* **WORK TASK**:
The line that contains "Click hash icon beside #knittingaddict" marks the start. Please set it down, with every later line of the data, exactly and without pictures.

* **Saved entries**:
+-------+

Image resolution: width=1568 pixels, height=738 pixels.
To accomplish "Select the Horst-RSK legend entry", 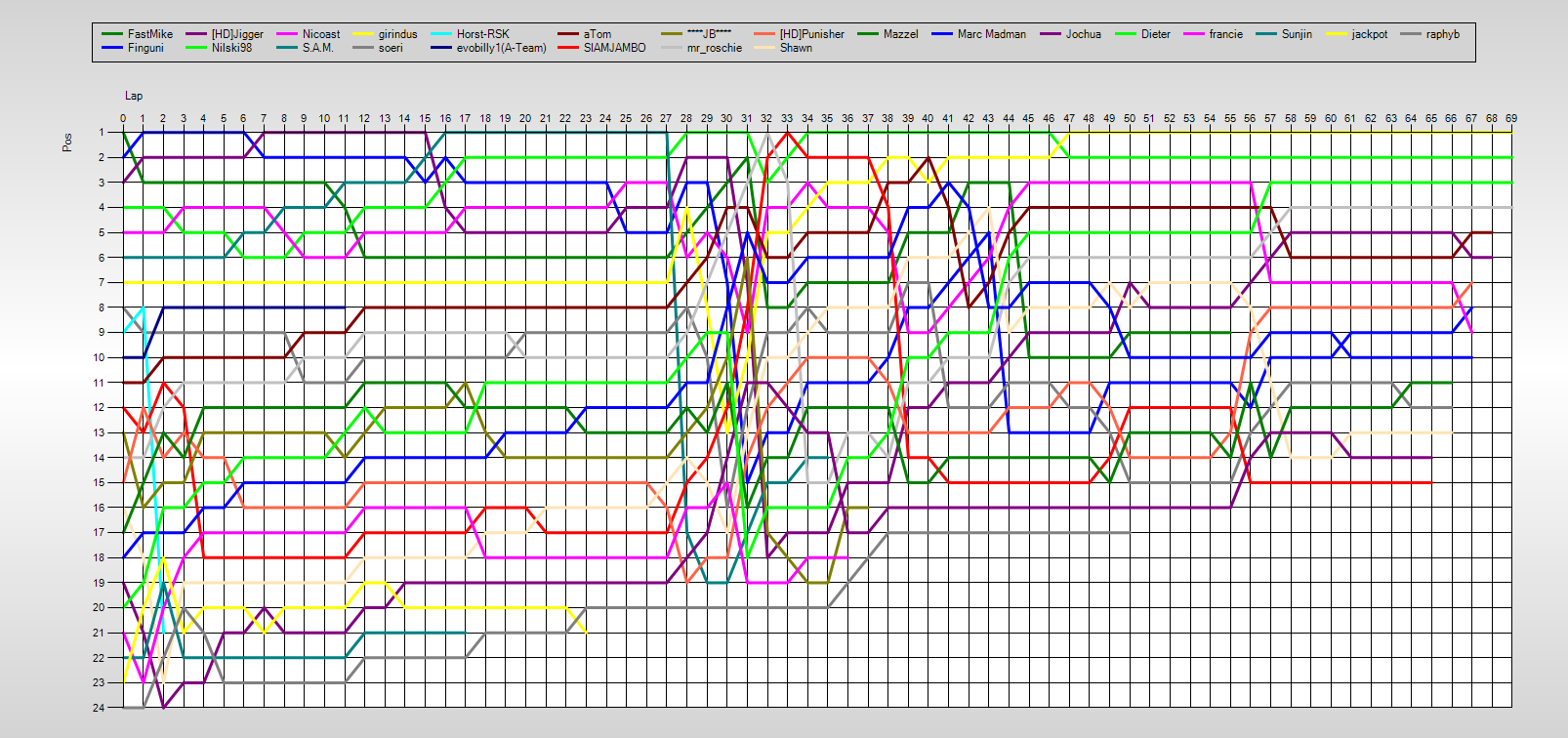I will tap(482, 34).
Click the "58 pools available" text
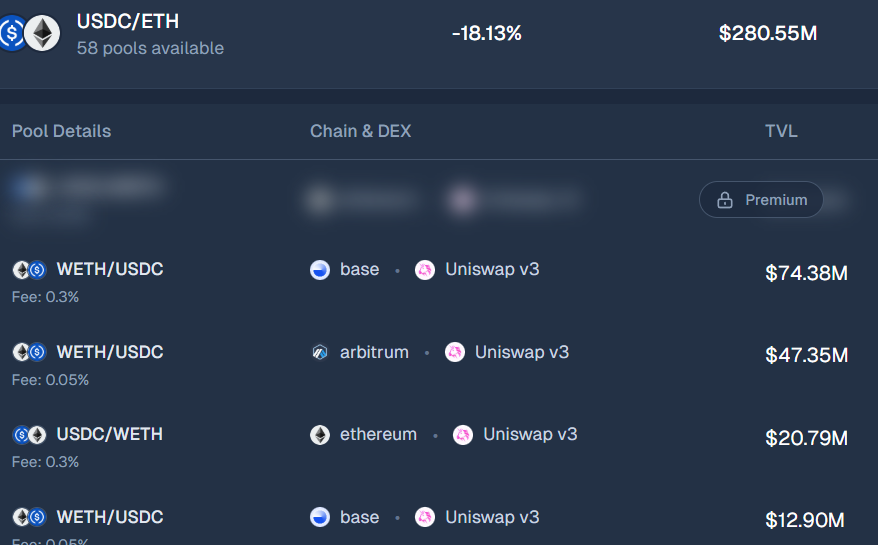The height and width of the screenshot is (545, 878). (x=150, y=48)
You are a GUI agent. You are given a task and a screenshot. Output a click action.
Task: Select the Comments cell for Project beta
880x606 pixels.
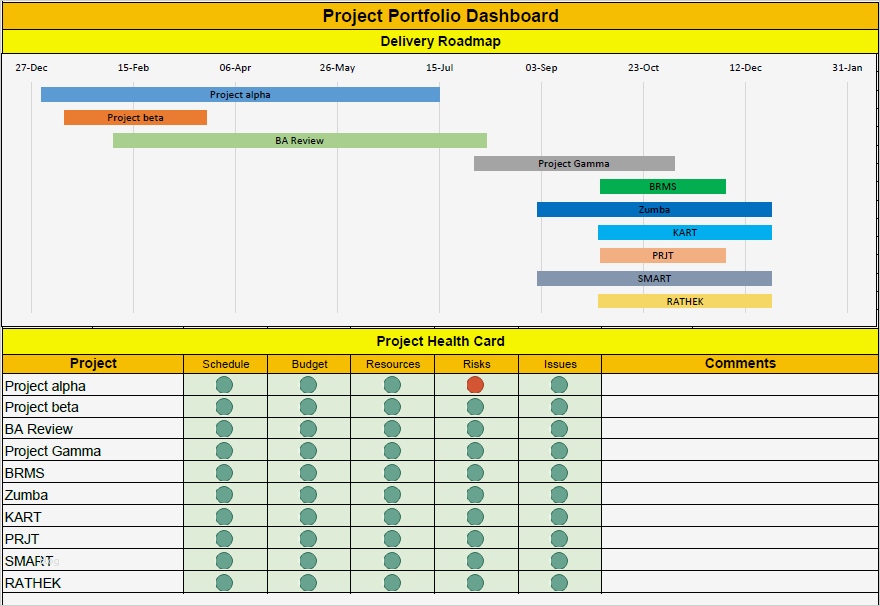click(738, 407)
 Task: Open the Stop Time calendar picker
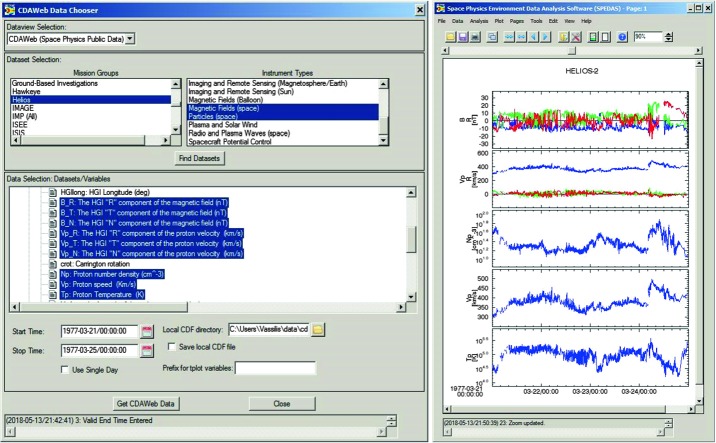[x=148, y=351]
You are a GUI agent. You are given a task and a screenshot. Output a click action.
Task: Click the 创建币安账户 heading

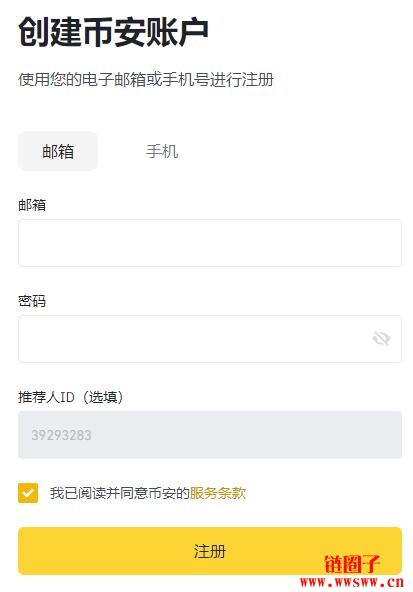113,32
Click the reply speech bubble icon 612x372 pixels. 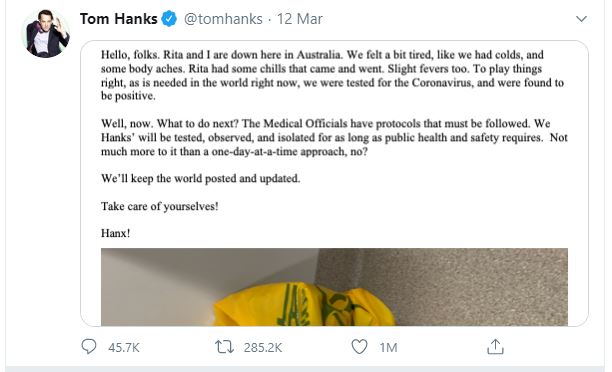[89, 347]

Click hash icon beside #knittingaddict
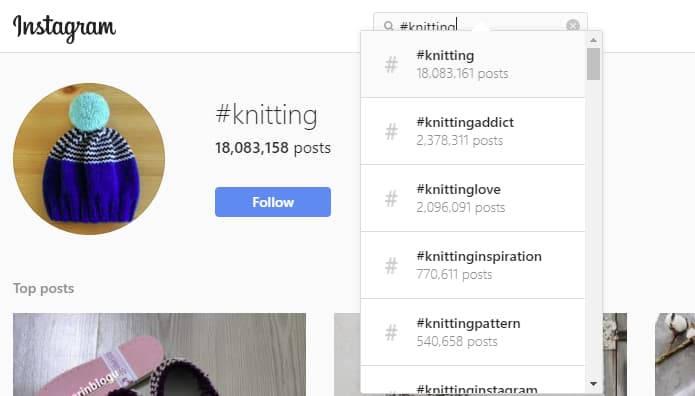pos(391,132)
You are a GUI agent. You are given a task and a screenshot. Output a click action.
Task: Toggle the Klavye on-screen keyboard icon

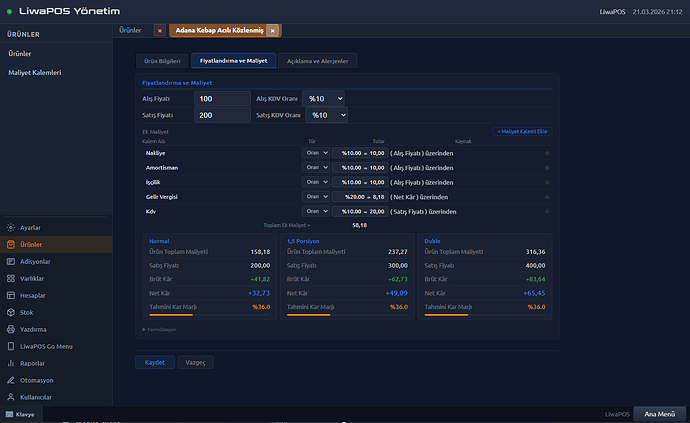(9, 414)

+-------+

* **YOUR SOLUTION**:
Click hash icon beside #knittingaddict
pos(391,132)
You are a GUI agent. You are given a task and a screenshot. Output a click action.
Task: Toggle the Klavye on-screen keyboard icon

(9, 414)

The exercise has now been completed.